> _WHAT YOU SHOULD DO_
Set down exactly the first line of the entries and every line after it, through the line with "Open a Virtual".

> _AVAILABLE DATA_
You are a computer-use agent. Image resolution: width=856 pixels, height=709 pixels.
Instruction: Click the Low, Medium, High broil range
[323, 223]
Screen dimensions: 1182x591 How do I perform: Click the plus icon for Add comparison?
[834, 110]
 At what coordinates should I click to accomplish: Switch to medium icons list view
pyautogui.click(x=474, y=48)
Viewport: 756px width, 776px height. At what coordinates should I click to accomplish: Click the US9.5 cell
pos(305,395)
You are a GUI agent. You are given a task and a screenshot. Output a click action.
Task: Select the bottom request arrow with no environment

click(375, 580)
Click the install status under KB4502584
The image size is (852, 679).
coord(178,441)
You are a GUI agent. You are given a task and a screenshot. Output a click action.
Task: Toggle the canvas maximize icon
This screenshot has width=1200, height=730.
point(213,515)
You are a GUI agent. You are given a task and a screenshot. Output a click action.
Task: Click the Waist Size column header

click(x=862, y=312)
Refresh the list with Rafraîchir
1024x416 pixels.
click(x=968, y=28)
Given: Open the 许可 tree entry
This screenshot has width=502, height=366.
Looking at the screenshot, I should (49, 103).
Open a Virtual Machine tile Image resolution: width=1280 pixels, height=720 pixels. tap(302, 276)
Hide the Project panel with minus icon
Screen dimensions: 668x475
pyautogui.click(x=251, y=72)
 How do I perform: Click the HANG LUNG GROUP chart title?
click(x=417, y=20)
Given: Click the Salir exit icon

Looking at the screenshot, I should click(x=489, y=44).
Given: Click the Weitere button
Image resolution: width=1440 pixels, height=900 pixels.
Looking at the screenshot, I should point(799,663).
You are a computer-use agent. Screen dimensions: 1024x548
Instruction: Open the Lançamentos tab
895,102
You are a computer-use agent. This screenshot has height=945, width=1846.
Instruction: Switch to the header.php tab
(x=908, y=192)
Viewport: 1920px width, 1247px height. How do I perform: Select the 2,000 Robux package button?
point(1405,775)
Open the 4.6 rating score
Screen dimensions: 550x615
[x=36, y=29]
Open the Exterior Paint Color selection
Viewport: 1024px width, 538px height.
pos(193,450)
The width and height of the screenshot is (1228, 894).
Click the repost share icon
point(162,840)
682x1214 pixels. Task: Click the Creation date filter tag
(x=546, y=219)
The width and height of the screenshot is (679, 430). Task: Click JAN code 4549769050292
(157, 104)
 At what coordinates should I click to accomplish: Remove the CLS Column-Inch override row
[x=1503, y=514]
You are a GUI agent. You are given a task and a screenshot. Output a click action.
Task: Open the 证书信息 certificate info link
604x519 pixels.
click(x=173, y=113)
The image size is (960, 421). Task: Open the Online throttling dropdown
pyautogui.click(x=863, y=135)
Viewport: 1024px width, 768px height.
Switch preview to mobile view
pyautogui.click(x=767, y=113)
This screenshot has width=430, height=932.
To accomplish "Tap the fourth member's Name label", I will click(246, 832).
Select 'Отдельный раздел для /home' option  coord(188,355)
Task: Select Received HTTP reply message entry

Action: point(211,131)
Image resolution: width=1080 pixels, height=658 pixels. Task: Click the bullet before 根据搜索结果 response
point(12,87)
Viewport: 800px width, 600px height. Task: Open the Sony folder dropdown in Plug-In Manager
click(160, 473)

> _TASK ANSWER_
You are a computer-use agent. Image resolution: width=856 pixels, height=709 pixels.
Instruction: Click the Low, Medium, High broil range
[323, 223]
Screen dimensions: 1182x591 How do I perform: Click the plus icon for Add comparison?
[834, 110]
 At what coordinates should I click to accomplish: Switch to medium icons list view
pyautogui.click(x=474, y=48)
Viewport: 756px width, 776px height. At what coordinates should I click to accomplish: Click the US9.5 cell
pos(305,395)
You are a GUI agent. You are given a task and a screenshot. Output a click action.
Task: Select the bottom request arrow with no environment

click(375, 580)
Click the install status under KB4502584
The image size is (852, 679).
coord(178,441)
You are a GUI agent. You are given a task and a screenshot. Output a click action.
Task: Toggle the canvas maximize icon
This screenshot has width=1200, height=730.
point(213,515)
You are a GUI agent. You are given a task and a screenshot. Output a click action.
Task: Click the Waist Size column header

click(x=862, y=312)
Refresh the list with Rafraîchir
1024x416 pixels.
click(x=968, y=28)
Given: Open the 许可 tree entry
This screenshot has width=502, height=366.
Looking at the screenshot, I should (49, 103).
Open a Virtual Machine tile Image resolution: width=1280 pixels, height=720 pixels. tap(302, 276)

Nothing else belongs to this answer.